These refugees have undergone years of vetting in order to arrive in the United States. They are in our country because they aided our military as interpreters and government contract workers.
In many cases, they have received a Special Immigrant Visa. They arrive with their families and not much else, and they are given a six-month time limit to learn our language, find a job and become self-sufficient.
Like others in low-income neighborhoods, these refugees may have a roof over their heads, but they struggle to provide nutritious and healthy food for themselves and their children. To assist them and all the food insecure in the Arden Arcade neighborhood, in fact, River City Food Bank is opening a second food distribution site at the Center at St. Matthew’s located at Edison and Bell Streets.
Owned by the Episcopal Diocese of Northern California, the center also houses wraparound services, including a charter school that offers several levels of English classes, a day care center, and a small clothes closet that are already helping to address the new need.
Recently, I watched two little boys interact with each other in the lobby of River City’s midtown food bank. Both were about 3 years old. One spoke English, the other Arabic.
Their attempt to communicate through language was quickly abandoned, but they worked to find common ground. They jumped up and down to see who could jump higher; they peeked around corners to see who could surprise who faster; they found nonsense syllables combined with silly faces to see who could make the other laugh first. They were so cute and amusing as they unknowingly entertained the entire lobby of adults waiting to receive food.

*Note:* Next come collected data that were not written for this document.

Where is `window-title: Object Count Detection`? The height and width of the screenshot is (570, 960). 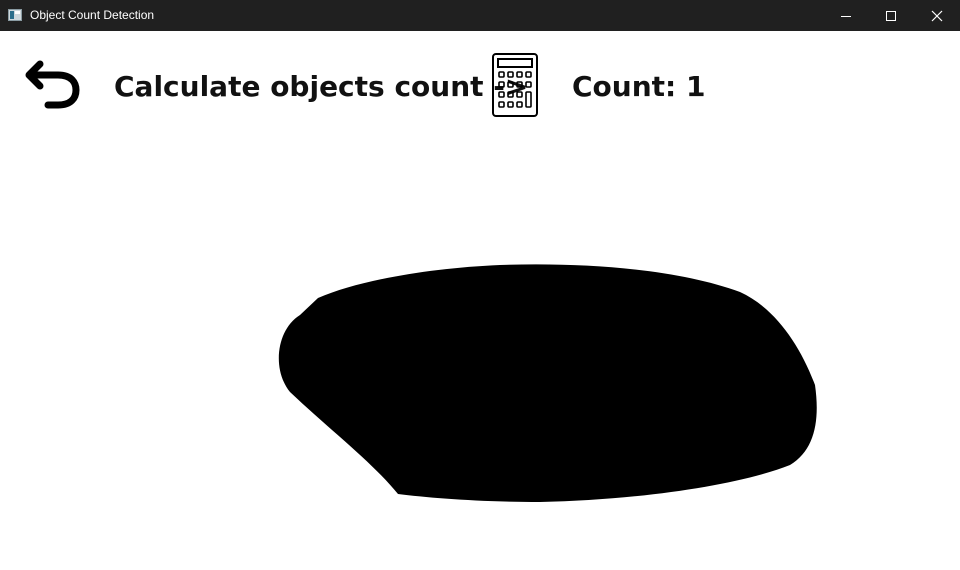
window-title: Object Count Detection is located at coordinates (92, 15).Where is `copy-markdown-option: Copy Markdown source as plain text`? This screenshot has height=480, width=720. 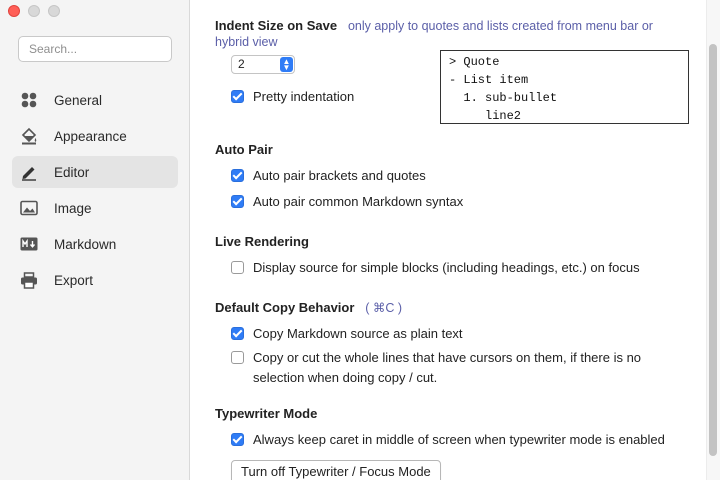
copy-markdown-option: Copy Markdown source as plain text is located at coordinates (347, 334).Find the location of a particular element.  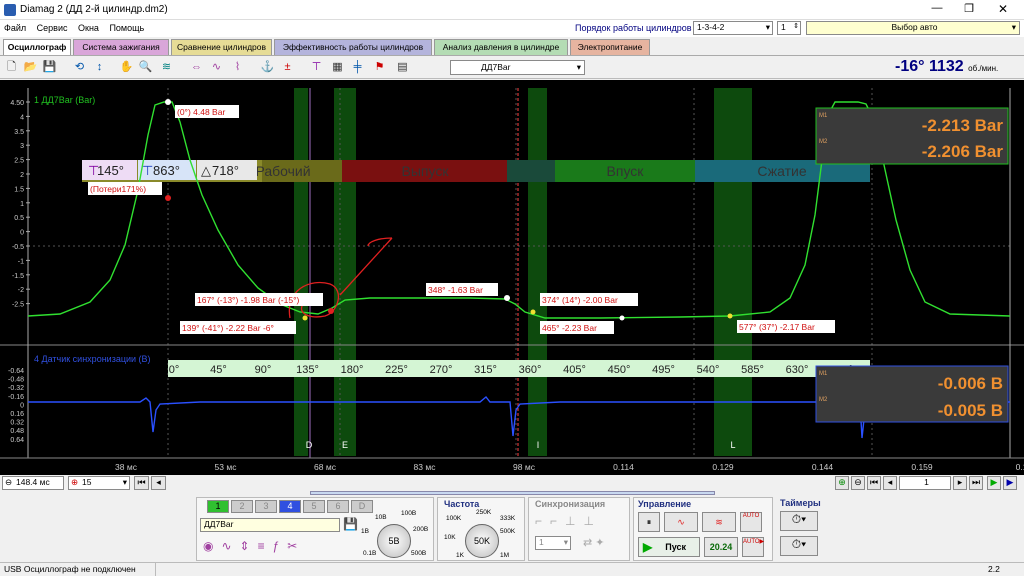

zero-icon: ± is located at coordinates (288, 68).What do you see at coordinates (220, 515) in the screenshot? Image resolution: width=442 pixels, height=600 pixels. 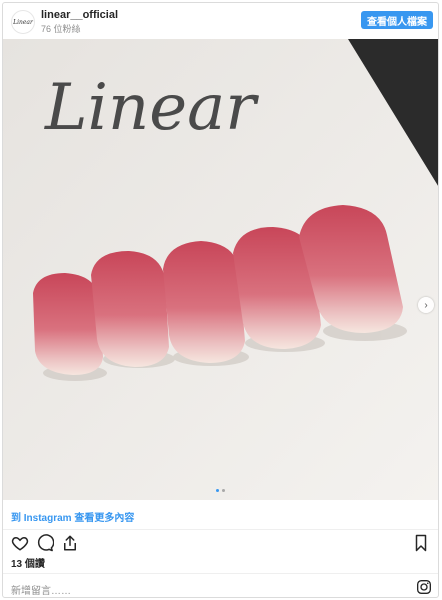 I see `view-more-on-instagram-link: 到 Instagram 查看更多內容` at bounding box center [220, 515].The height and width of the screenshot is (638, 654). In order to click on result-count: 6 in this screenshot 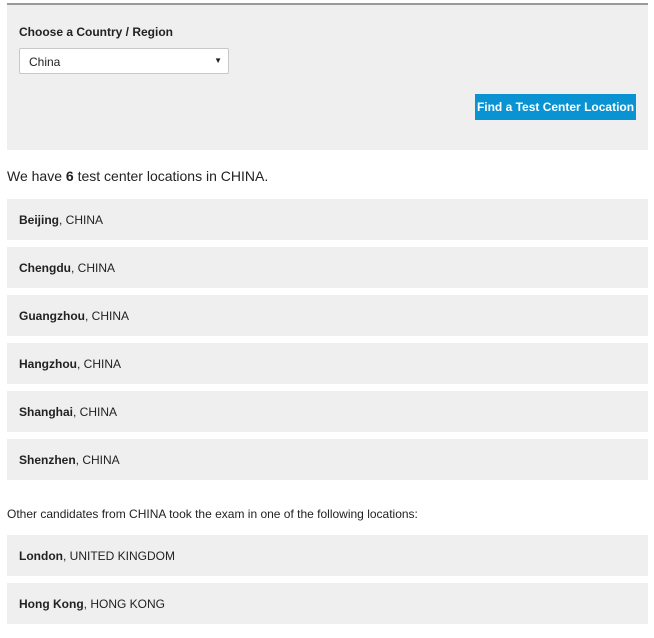, I will do `click(70, 176)`.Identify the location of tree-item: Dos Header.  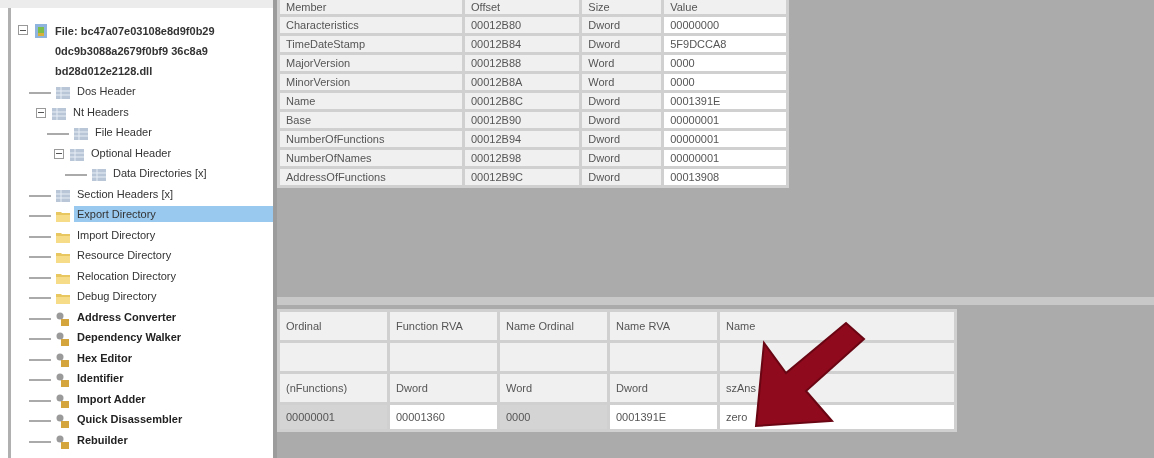
(106, 91). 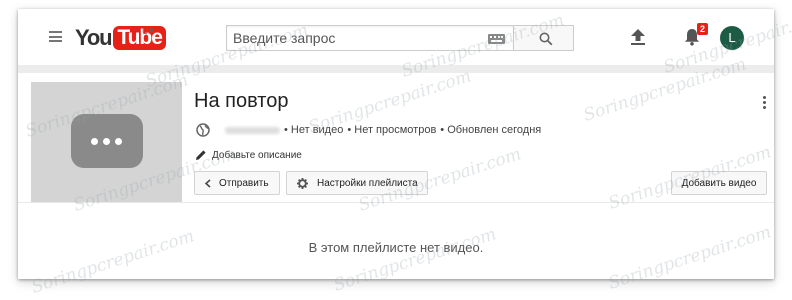 What do you see at coordinates (732, 38) in the screenshot?
I see `avatar: L` at bounding box center [732, 38].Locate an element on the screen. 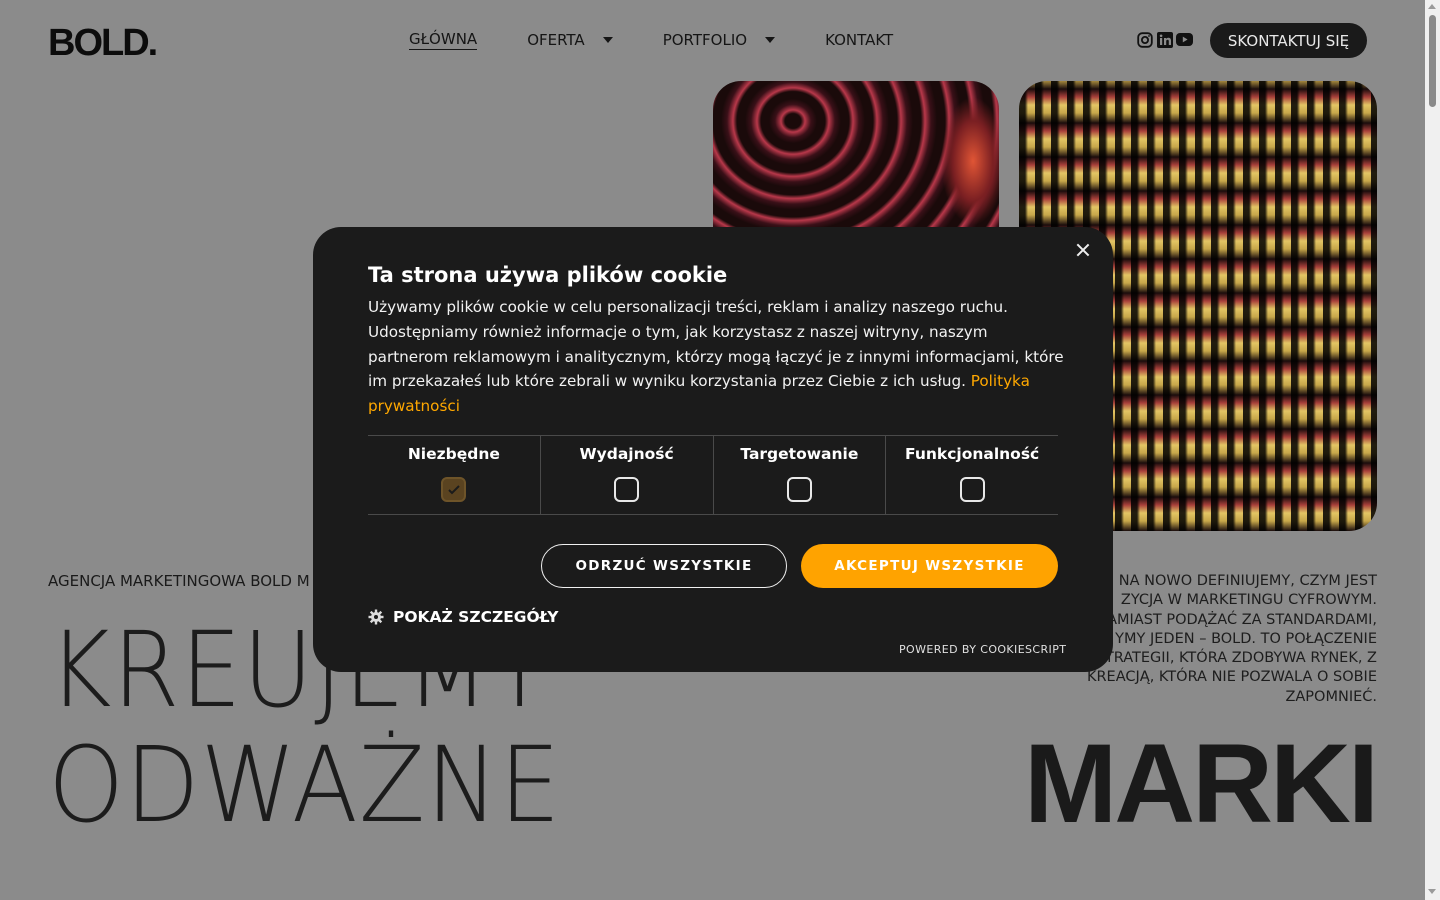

Seeing them, I was struck by two thoughts. Sadly, the first was that, like them, a quarter of the children in Sacramento County are food insecure. But the second was that they were completely oblivious to their differences. They simply found delight in playing together, as children do.
I think we can learn from those children. We have new neighbors who need our help. And we are not as different from each other as we may seem.
In Arden Arcade, this is a time for individuals, businesses, organized groups and government entities to work together. We can address this new need as neighbors all over the world do, with a friendly hand and sufficient food, safety and security until they get their bearings. This is an opportunity for all of us to think globally and act locally.